(Excerpts from a dataset)

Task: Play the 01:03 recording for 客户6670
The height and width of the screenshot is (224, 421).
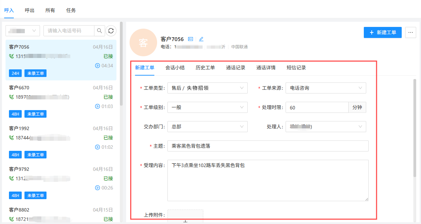Action: [x=97, y=106]
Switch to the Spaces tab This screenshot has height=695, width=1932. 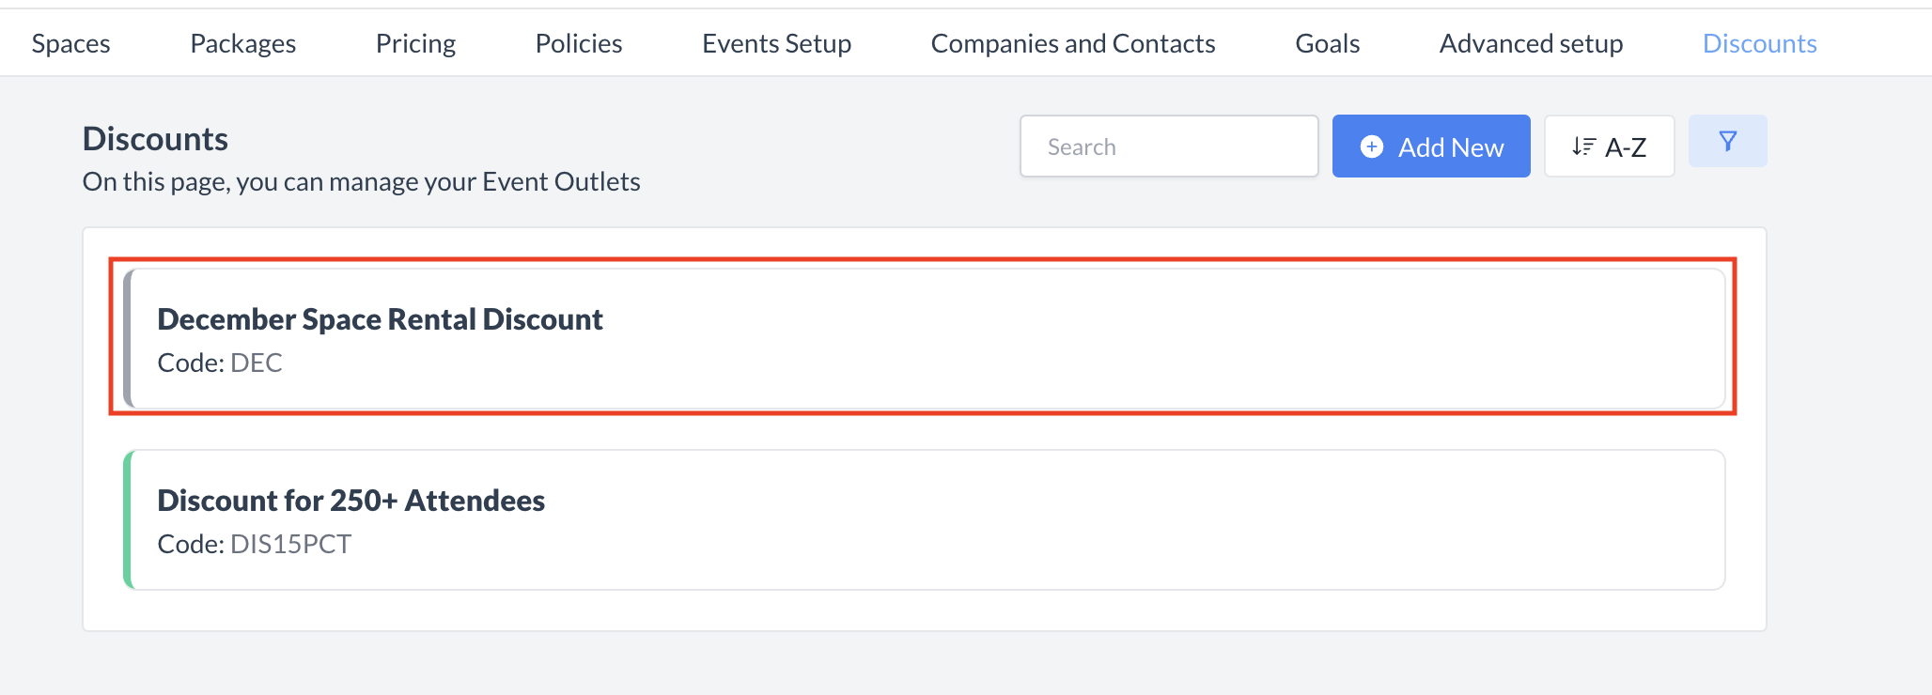point(70,43)
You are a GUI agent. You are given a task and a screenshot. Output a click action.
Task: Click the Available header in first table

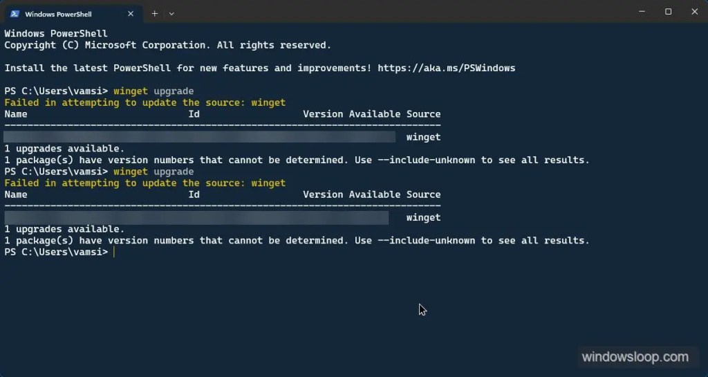coord(374,114)
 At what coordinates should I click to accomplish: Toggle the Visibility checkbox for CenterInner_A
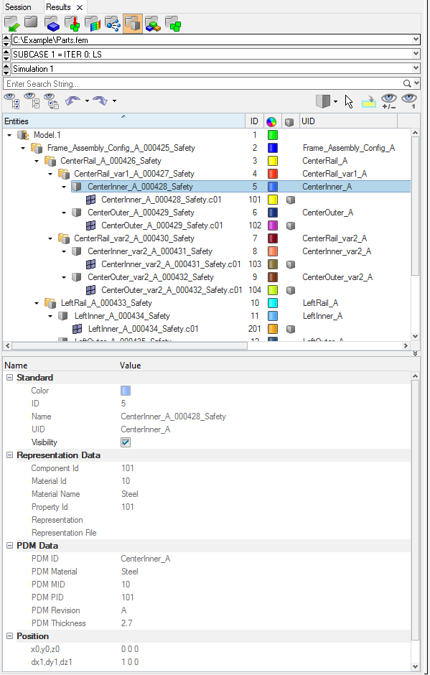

Directions
Beginning with the line containing "Task: Click the" and ending with the last line of the data, output those lines exactly and nothing more. Omit every picture.

Result of this task
Task: Click the Available header in first table

coord(374,114)
 At what coordinates should I click to accomplish: Toggle the Visibility checkbox for CenterInner_A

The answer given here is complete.